Las exigencias centrales giran en torno a la ola de violencia en carreteras, que según datos de la ANTAC registró un incremento del 16 por ciento en robos durante el primer semestre de 2025, con 26 mil incidentes —equivalentes a un asalto cada 47 minutos—. Chumacero denunció extorsiones sistemáticas por parte de elementos de la Guardia Nacional, policías estatales y municipales, que exigen cuotas a los choferes bajo amenaza de retención de vehículos. «Esto no solo afecta a transportistas, sino a miles de ciudadanos que dependen del flujo de mercancías; el gobierno debe actuar ya contra esta corrupción enquistada», afirmó la vocera, quien también criticó la burocracia en trámites como placas, licencias federales y citas médicas, usados como pretexto para presionar al sector.
El Frente Nacional para el Rescate del Campo se une con demandas paralelas: precios de garantía para maíz, frijol y otros cultivos, así como subsidios para insumos ante la crisis climática y la volatilidad de mercados. Líderes campesinos de Guanajuato y Chihuahua reportaron ya su adhesión, argumentando que sin transporte seguro, la cadena de producción colapsa. Esta alianza busca amplificar el impacto, recordando que bloqueos previos en octubre generaron pérdidas por 2 mil 800 millones de pesos, según la Cámara Nacional de la Industria de Transformación (Canacintra).
Desde Palacio Nacional, la Secretaría de Gobernación (Segob) y la Secretaría de Agricultura y Desarrollo Rural (Sader) respondieron con un comunicado que insiste en el diálogo como vía principal. «Hemos sostenido múltiples mesas de trabajo y mantenemos apertura para resolver preocupaciones en seguridad, trámites y precios; los bloqueos afectan a terceros y al libre tránsito, generando riesgos innecesarios», se lee en el texto oficial, que urge a posponer acciones disruptivas. Sin embargo, la ANTAC descartó retrocesos: «Ni un paso atrás; hemos esperado lo suficiente», remató Chumacero, mientras choferes en redes sociales comparten testimonios de asaltos recientes para sensibilizar a la opinión pública.

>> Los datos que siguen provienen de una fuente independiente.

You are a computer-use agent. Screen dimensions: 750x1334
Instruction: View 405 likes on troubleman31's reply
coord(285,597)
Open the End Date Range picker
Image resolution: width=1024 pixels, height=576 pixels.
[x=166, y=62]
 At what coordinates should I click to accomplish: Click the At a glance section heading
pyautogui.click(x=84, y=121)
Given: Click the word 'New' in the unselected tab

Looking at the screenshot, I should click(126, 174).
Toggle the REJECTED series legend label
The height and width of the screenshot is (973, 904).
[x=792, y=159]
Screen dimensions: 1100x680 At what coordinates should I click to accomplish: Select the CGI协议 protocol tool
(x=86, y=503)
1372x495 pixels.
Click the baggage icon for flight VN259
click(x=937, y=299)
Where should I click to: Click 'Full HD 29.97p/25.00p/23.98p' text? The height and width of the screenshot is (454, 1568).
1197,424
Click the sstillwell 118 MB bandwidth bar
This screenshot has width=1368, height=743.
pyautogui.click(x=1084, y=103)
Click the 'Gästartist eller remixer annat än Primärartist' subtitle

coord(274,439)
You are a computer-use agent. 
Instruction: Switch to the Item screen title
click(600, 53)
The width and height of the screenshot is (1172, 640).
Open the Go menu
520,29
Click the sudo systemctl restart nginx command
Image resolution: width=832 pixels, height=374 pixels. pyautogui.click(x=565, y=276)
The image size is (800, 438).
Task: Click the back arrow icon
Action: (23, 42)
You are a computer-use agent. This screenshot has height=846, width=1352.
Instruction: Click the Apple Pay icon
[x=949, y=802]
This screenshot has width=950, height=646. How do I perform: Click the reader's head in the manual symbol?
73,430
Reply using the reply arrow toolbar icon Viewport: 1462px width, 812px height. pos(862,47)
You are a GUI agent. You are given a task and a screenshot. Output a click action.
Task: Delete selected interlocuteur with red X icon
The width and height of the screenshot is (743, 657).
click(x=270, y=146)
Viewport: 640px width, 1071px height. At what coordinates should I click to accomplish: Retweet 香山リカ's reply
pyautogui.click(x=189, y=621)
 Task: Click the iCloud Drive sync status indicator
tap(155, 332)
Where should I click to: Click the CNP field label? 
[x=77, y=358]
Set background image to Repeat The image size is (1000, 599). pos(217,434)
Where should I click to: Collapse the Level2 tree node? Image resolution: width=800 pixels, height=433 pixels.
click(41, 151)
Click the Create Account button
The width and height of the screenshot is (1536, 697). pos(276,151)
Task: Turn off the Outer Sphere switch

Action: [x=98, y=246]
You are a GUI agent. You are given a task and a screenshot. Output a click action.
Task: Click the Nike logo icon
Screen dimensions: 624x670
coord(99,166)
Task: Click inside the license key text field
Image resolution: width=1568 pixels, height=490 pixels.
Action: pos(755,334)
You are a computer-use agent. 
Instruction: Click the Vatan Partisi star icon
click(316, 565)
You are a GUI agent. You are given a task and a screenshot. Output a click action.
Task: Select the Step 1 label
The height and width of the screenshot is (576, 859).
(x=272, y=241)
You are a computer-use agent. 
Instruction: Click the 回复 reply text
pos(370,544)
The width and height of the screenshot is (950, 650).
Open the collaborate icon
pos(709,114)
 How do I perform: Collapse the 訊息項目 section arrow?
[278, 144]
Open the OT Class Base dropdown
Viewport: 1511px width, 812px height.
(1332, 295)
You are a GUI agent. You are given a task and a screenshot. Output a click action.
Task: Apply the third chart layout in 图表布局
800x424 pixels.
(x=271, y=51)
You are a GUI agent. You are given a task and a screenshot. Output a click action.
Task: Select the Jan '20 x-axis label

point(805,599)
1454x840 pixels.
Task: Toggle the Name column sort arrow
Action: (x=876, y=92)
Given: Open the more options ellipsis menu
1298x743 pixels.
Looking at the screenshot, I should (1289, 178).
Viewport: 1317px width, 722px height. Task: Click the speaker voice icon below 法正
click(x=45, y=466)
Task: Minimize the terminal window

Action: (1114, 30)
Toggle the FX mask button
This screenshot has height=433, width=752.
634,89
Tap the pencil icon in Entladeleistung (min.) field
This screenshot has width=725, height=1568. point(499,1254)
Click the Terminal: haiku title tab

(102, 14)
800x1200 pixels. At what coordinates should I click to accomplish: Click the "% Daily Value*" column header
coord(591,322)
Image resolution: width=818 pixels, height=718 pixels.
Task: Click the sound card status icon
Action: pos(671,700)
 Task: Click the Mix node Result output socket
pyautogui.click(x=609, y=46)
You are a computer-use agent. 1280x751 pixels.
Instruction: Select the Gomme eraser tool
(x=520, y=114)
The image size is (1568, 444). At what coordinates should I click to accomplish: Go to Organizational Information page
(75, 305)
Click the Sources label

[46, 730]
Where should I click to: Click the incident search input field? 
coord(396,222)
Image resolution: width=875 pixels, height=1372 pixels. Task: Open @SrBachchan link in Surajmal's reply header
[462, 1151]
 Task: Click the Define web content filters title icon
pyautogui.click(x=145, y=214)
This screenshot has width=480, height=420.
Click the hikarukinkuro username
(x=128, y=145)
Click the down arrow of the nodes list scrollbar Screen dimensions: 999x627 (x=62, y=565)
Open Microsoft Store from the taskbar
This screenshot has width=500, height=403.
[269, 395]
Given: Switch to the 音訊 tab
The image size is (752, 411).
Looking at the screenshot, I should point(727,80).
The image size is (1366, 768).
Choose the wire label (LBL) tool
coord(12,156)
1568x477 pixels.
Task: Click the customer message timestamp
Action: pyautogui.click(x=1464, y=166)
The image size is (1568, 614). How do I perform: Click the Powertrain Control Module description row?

El paro amenaza con alterar el transporte de alimentos y manufacturas en un fin de semana largo por el Día de Acción de Gracias en Estados Unidos, lo que podría encarecer productos básicos en supermercados. Expertos en logística prevén congestiones en puertos y aeropuertos como alternativas, pero advierten que el impacto económico podría superar los 5 mil millones de pesos si se prolonga. Mientras el sol se pone sobre la capital, el país contiene el aliento ante esta escalada de tensión entre un sector vital y un gobierno que apuesta por la negociación en medio de crecientes reclamos sociales.